Secure Connections, achieved through the use of Secure Socket Layer (SSL) is a protocol used to create a uniquely encrypted channel to facilitate communication between a web server(eg:Yahoo) and web browser(End User). Data passed within this channel is encrypted with one of several encryption algorithms; when this channel is created, decryption keys are exchanged between the client and server, thereby allowing only each other to be able to read the information passed between them. This encrypted connection is almost impossible to hack, and there are several advantages of using secure connections, however there are also several disadvantages of using secure connections:
- Customer Confidence: This is an extremely important benefit of having an SSL certificate. It assures customers that you are taking the proper steps to protect their personal information. A well-informed and seasoned Internet shopper knows that secure sockets layer (SSL) protection is a necessity.
- Since a unique connection is made between the server and the client, the data passed over an SSL connection cannot be tampered with.
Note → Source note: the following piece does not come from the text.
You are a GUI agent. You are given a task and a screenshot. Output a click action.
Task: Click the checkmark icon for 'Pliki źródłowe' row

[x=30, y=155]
- Another advantage of secure sockets layer (SSL) protection is that it makes data transferred over the internet private. The encryption used by the secure sockets layer turns useful data, such as credit card numbers, addresses and other payment information, into useless bits of information. Random characters appear. Only the right recipient – one with the encryption key – can decode the messages. This means that you have a private communication channel. If someone else tries to intercept the information, it will appear to be useless.
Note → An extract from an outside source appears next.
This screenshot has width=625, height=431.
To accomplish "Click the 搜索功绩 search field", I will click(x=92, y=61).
- SSL communication over the internet is slower than communication without SSL. (IBM)
- SSL is costly to setup and maintain (SSLShopper.com, 2011).
- SSL has complex installations and setup process (ehow.com, 2011).
- Sites Load slower with SSL because there is no caching (ezinearticles.com).
- Secure connections consume a lot of server resources (processor, bandwidth, RAM) (SSLShopper.com, 2011).
- There is hardware available to boost the performance of a server with SSL installed, but this hardware is expensive.
- With the use of SSL, performance of a web-server will vary, depending on several conditions. A server with SSL installed may be up to 1/5 slower than the same server without SSL.
- SSL is purchased per IP address, therefore websites must pay for SSL for each IP address they need to implement SSL on.
- Most websites use a combination of both SSL and unencrypted connections; this allows hackers to force unencrypted connections on a page that is supposed to be encrypted by SSL.
- Authentication through conventional SSL can be weak and subject to man-in-the-middle attacks (Seltzer, 2010).
- With the increased use of SSL today, hackers are finding more ways to hack or bypass SSL on websites. This can be concluded due to the fact that, as the use of SSL has increased over the last few years, so has the amount of SSL hacks.
Based on the above mentioned issues, it can be concluded that SSL is a must for websites dealing with sensitive information of clients. However, it can also be concluded that Secure Connections may not always be feasible for a website to use and may not always be fully secure against internet based attacks. Therefore we can say that encrypted connections are not always feasible to use, and that even if a website is using SSL, it may still be vulnerable to attacks from hackers.